Nehawu wants the entire Necsa board to be fired after court finding
JOHANNESBURG – The National Education, Health and Allied Workers’ Union (Nehawu), South Africa’s largest public-sector union, has called for the sacking of the board of the South African Nuclear Energy Corporation (Necsa) after the North Gauteng High Court found on Friday that the decision by former energy minister Jeff Radebe to axe the previous board was unlawful.
The High Court in Pretoria ruled in favour of former board chairperson Kelvin Kemm, former chief executive Phumzile Tshelane and the former chairperson of the audit and compliance sub-committee, Pam Bosman, when it declared that Radebe’s actions were unlawful and set aside his decision to axe the board in December 2018.

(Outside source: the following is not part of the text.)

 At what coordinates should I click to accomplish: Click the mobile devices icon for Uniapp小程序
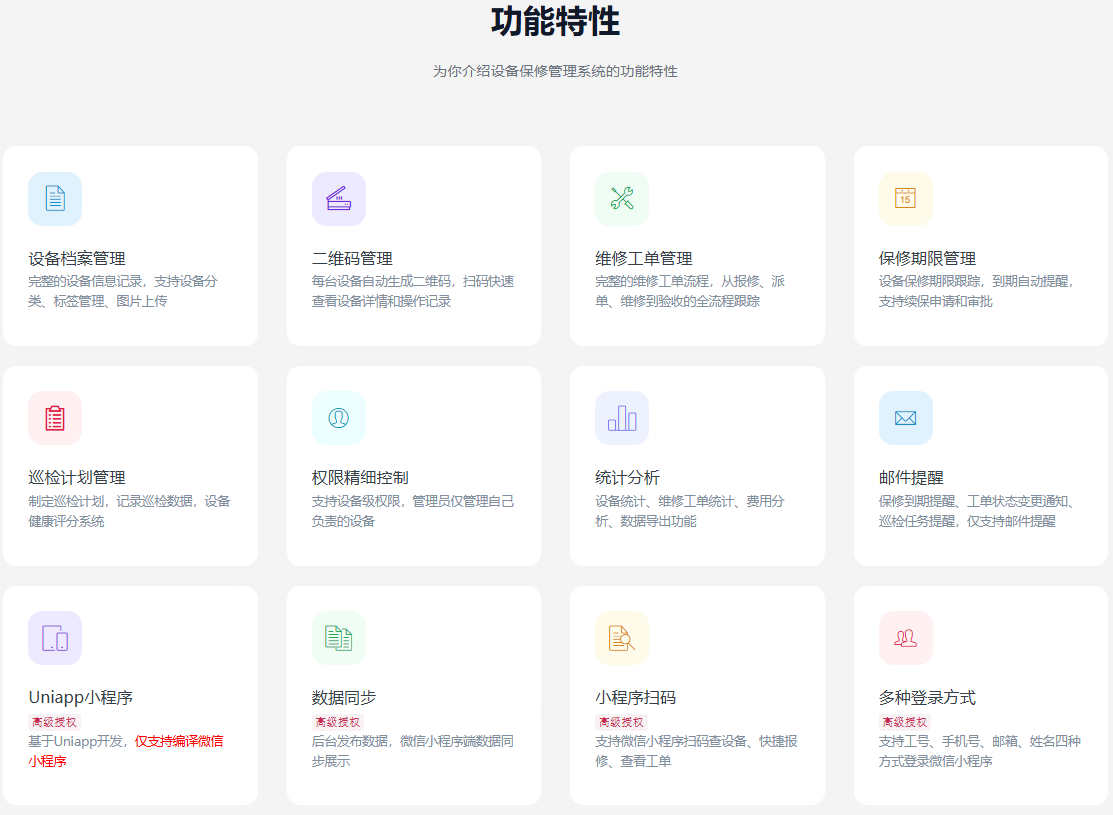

“We are making a call to the Minister of Mineral Resources and Energy to sack the current Necsa board and institute a full-blown investigation on the intellectual property of Necsa, which has found its way into private hands without any benefit to Necsa and whether there are no deliberate acts of sabotage taking place in the organisation,” Nehawu said on Friday.
The union called on Mineral Resources and Energy Minister Gwede Mantashe to interrogate the role played by his officials at his department in engineering this unlawful conduct.
Radebe axed the board in December 2018, citing serious governance deficiencies and a lack of effective oversight over the company and its subsidiaries.
He also dissolved the board following what he said was a series of acts of defiance placing Necsa subsidiary NTP Radioisotopes, the international supplier of nuclear medicine, at risk of losing its global market share.
Radebe appointed a new board, which included Rob Adam as the new chairperson, and Don Robertson as interim chief executive.
“While I oversaw the financial affairs of Necsa, we won an award from the Auditor-General for excellence in our accounting practise and for submitting totally clean books.
"I was very offended when Jeff Radebe made accusations against me of unprofessional conduct and poor practice. He was wrong. The court decision has vindicated me,” Bosman said.
Nehawu said the judgment vindicated its long-held position that Radebe had been nothing “but a disaster” to the nuclear industry in general and Necsa in particular.
“His interventions at Necsa were not in the interest of the organisation and South Africa at large, but appears more to advance his own agenda and those of a clique pursuing self-interest,” Nehawu said.